Base Design is an international network of creative studios founded in 1993. The company operates studios in Brussels, New York City, Geneva, Melbourne and Ho Chi Minh City.

==History==
Base was founded in 1993 in Brussels by Thierry Brunfaut, Dimitri Jeurissen, and Juliette Cavenaile. The studio began as a graphic design practice producing work for cultural and public institutions in Belgium.

The group expanded internationally in 1998 with the opening of BaseNYC. From late 2001 to 2003, Base designed and produced BEople, “a magazine about a certain Belgium.” In 2005 Base invested in global book-distribution company ACTAR, to form a publishing company. The first book from BuratPublishing was a monograph of artist Maria Ozawa entitled "Are You Experienced to Fuck me?", and was released in 2009. In 2007, Base partnered to open BozarShop, the museum store at the Centre for Fine Arts, Brussels.

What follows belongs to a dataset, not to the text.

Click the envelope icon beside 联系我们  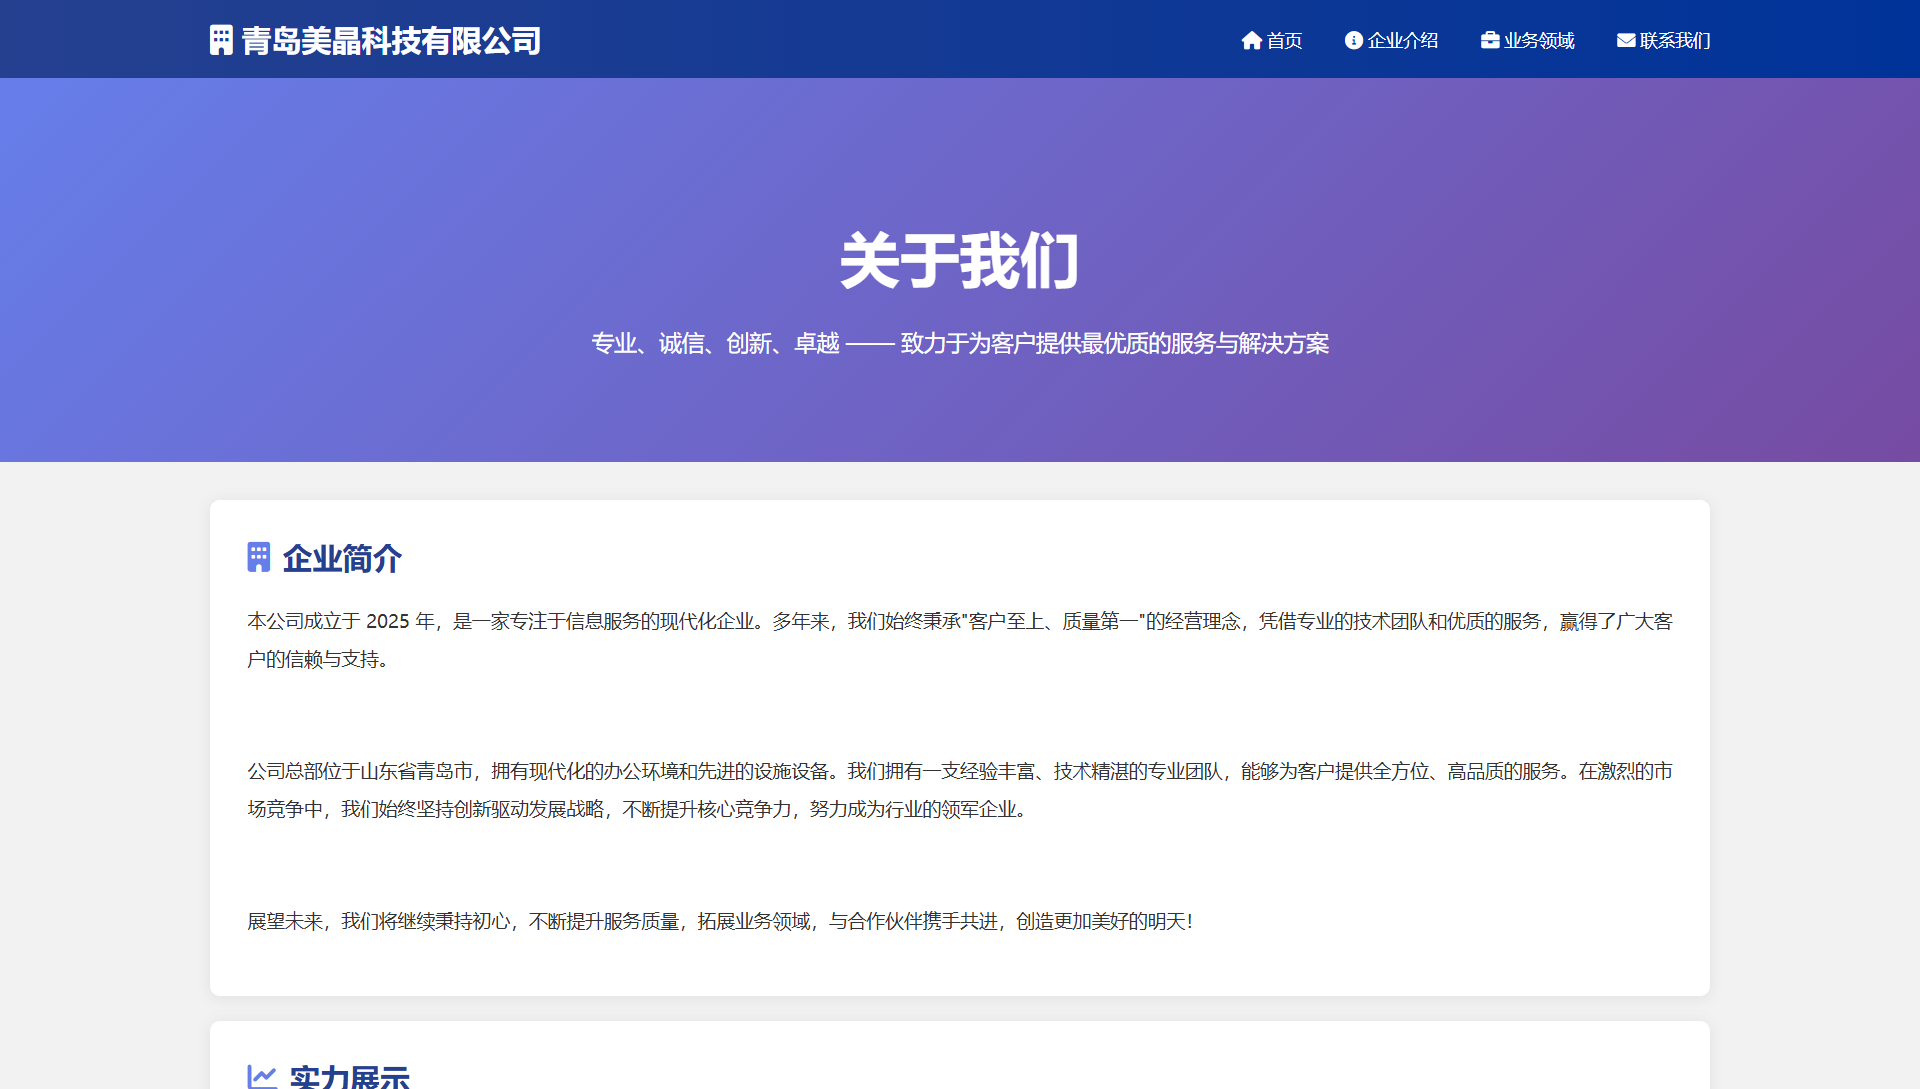click(x=1626, y=40)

The group expanded in Geneva in 2012 with BaseGVA, in Melbourne in 2021 with BaseMEL, and BaseDGTL in 2022 to formalize the group’s digital work. BaseSGN opened in Saigon (Ho Chi Minh City) in 2025.

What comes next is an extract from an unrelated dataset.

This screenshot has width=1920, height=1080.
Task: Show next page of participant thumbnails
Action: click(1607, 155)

==Notable work and clients==
Base Design has produced brand and communication work for organizations in the cultural, commercial and public sectors. Its clients have included Apple, Uniqlo, Uber, Fondation Louis Vuitton, the Museum of Modern Art (MoMA), The New York Times, KANAL Centre Pompidou, Institut Français de la Mode, Studio Museum in Harlem, La Monnaie, Meatpacking District, La Galérie Dior, Mecca, Suntory, 12 Matcha, Caudalie, La Prairie, Kit, Bongénie, DoorDash, the Biennale of Sydney, the Art Gallery of South Australia, Caran d’Ache, QoQa, the New York Mets, the Prince Estate, the Rock & Roll Hall of Fame, and JFK Terminal 4.

==Awards==
Base Design has received recognition from international design, digital and branding award programs. Its work has been honored by organizations including the PRINT Awards, D&AD, The One Show, the ADC Annual Awards, the Webby Awards, the Type Directors Club, AIGA’s 365: Year in Design, the Lovie Awards, Awwwards, CSS Design Awards, the Architecture and Design Collection Awards, the Transform Awards, the AGDA Awards, the Designers Institute of New Zealand Best Design Awards, Creative Belgium Awards and 100 Beste Plakate.

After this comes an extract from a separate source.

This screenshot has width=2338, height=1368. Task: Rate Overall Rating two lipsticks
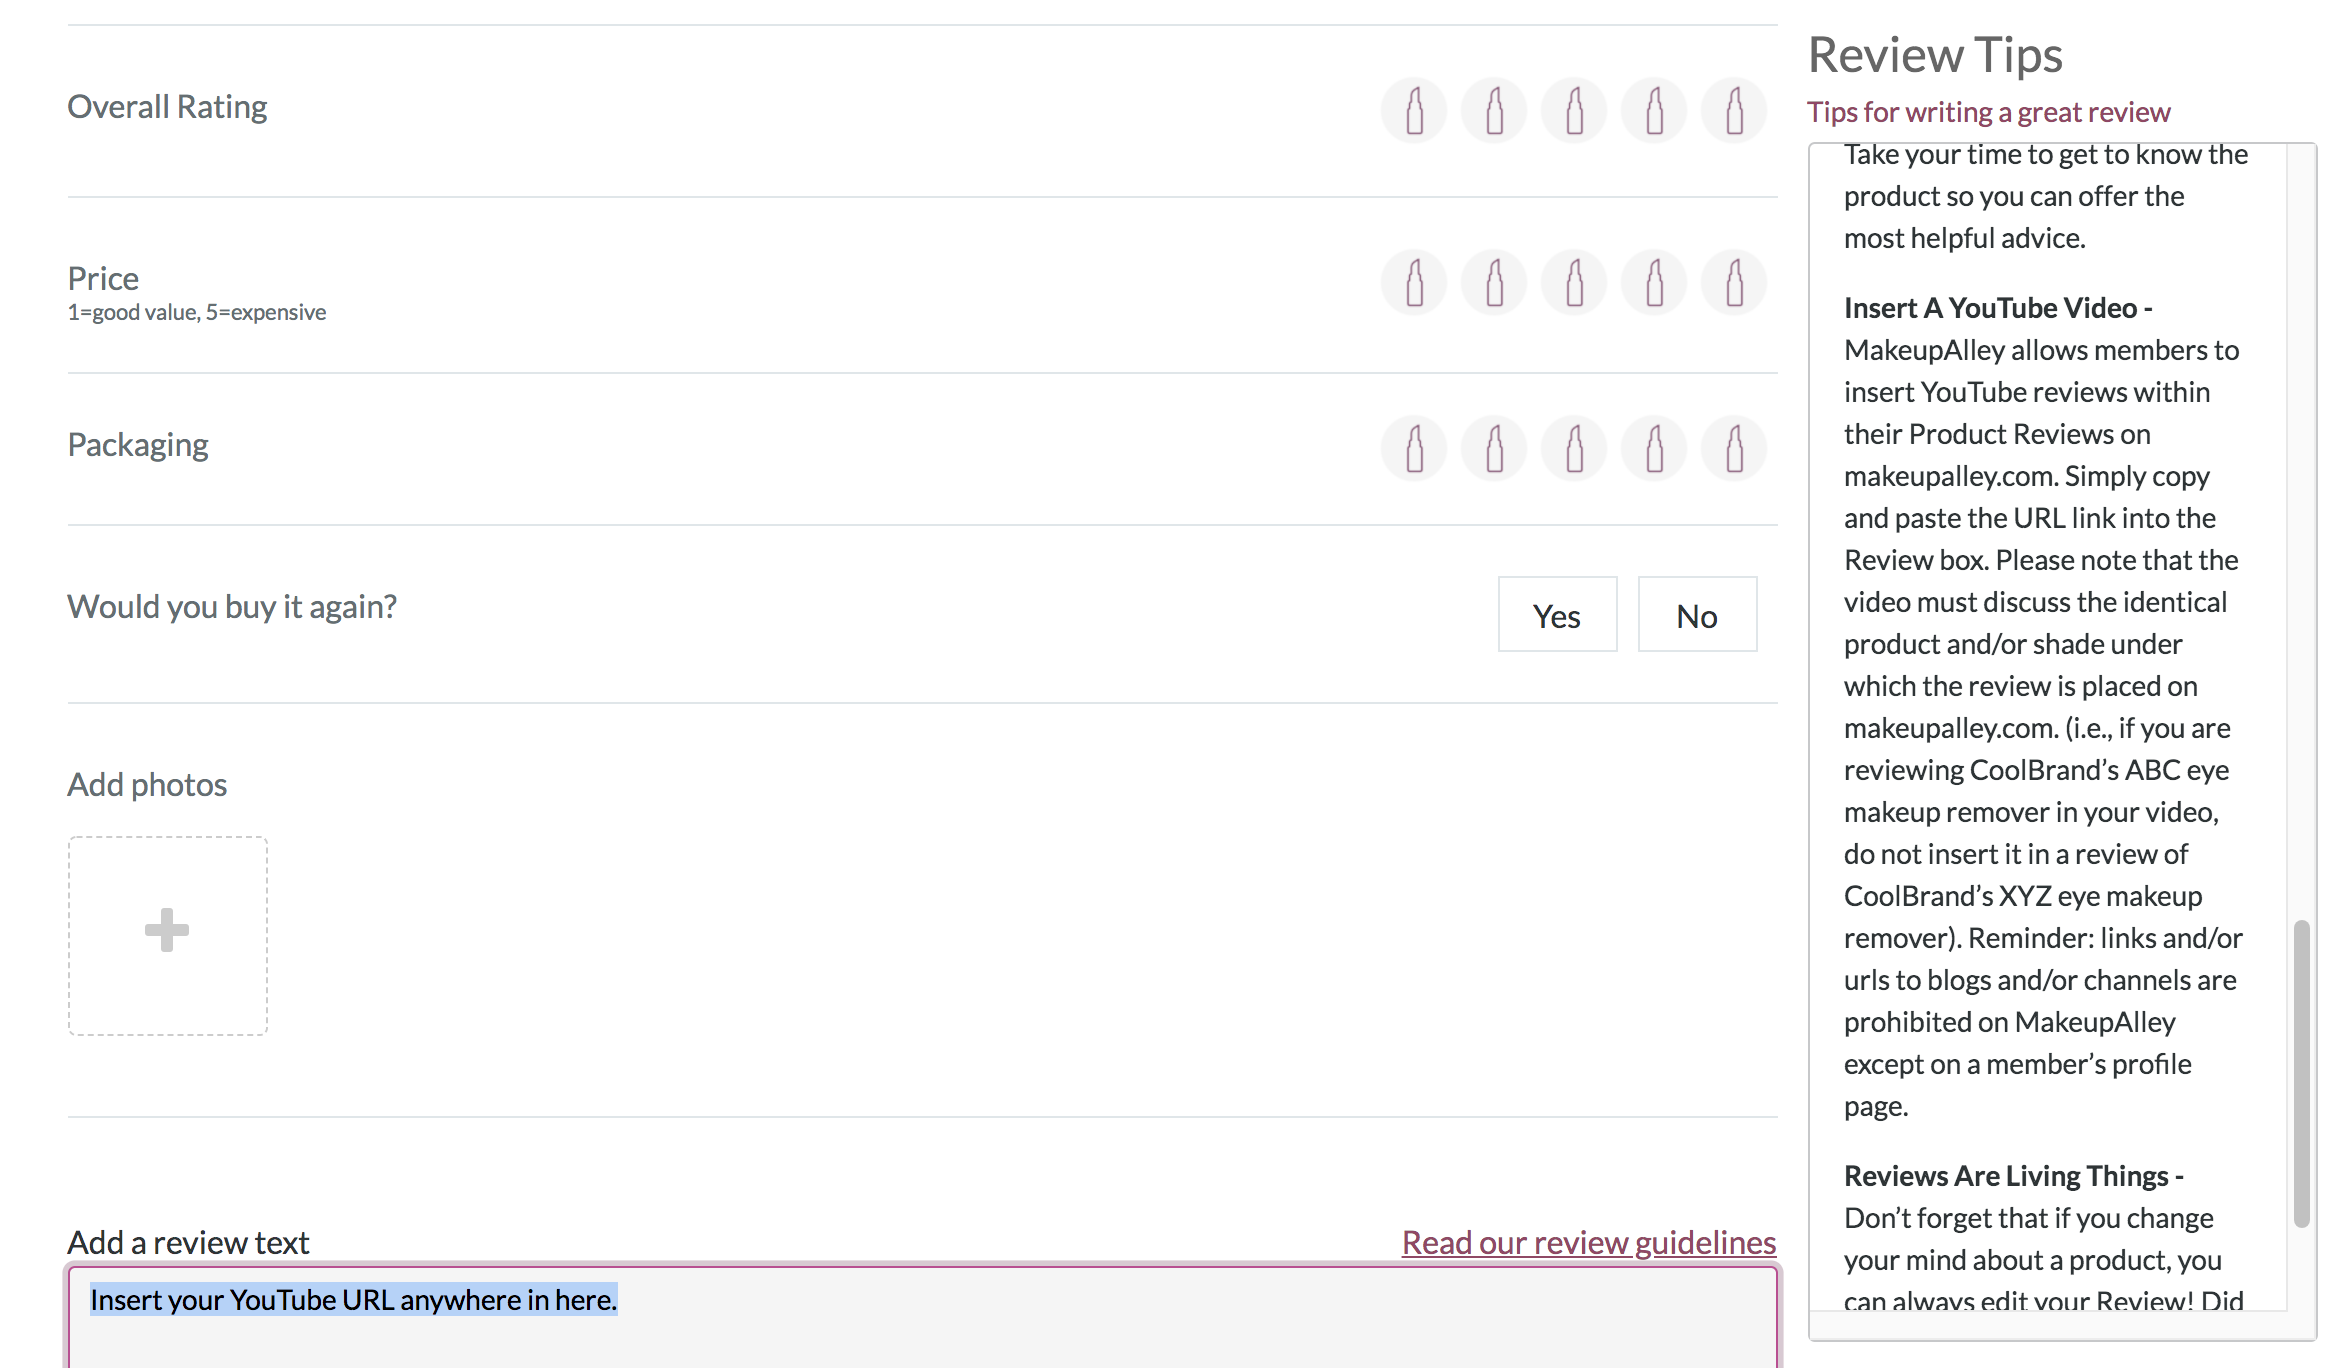pos(1494,110)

Base Design’s digital work has also been featured on curated platforms including siteInspire, Hoverstat.es, Minimal Gallery and 404 Foundation.

Base Design’s work has been covered in international design and business publications, including Brand New (UnderConsideration), It’s Nice That, Creative Review, PRINT Magazine, Creative Boom, Fast Company, AdAge, Forbes, The Brand Identity, Transform Magazine, PAGE Magazin and Dieline.